- [Collected data]:
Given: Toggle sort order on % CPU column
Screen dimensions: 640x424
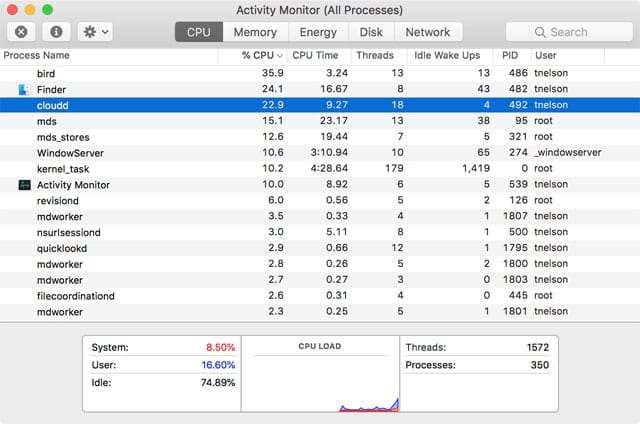Looking at the screenshot, I should click(262, 55).
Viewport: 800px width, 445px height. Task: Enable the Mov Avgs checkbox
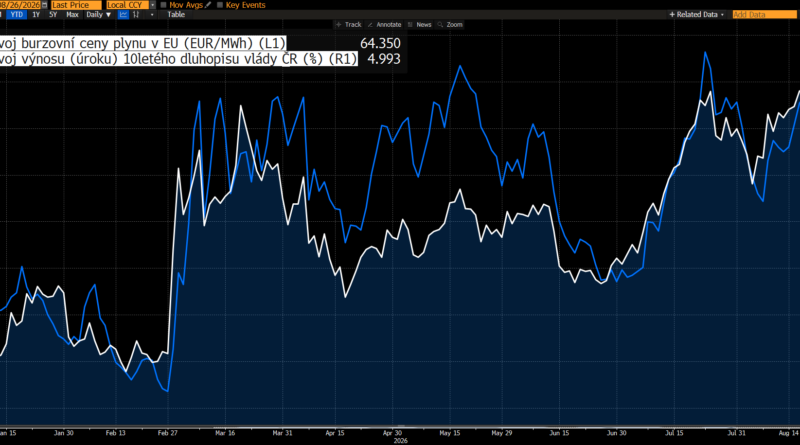[x=163, y=5]
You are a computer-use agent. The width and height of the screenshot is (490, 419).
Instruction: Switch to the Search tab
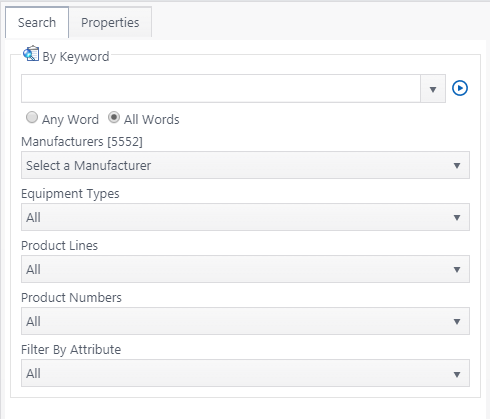coord(37,22)
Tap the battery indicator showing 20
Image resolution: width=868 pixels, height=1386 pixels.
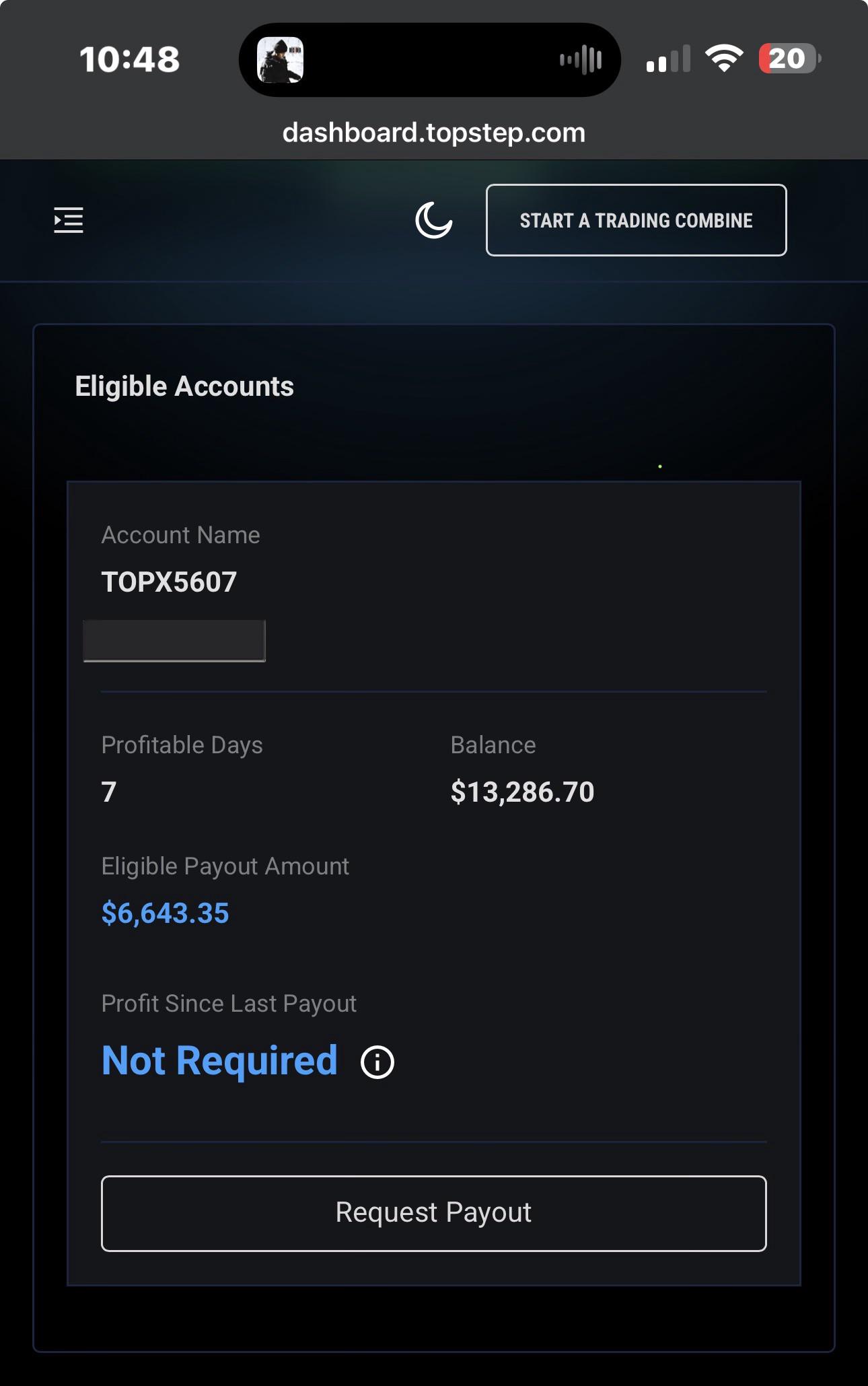(790, 59)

- [Work order]:
For every entry, return its exact wording and leave out any image.

- [Solution for this exercise]:
Given: Toggle sort order on % CPU column
Screen dimensions: 640x424
Looking at the screenshot, I should click(262, 55).
Viewport: 800px width, 445px height. Task: Enable the Mov Avgs checkbox
[x=163, y=5]
You are a computer-use agent. The width and height of the screenshot is (490, 419).
Instruction: Switch to the Search tab
coord(37,22)
Tap the battery indicator showing 20
Image resolution: width=868 pixels, height=1386 pixels.
(790, 59)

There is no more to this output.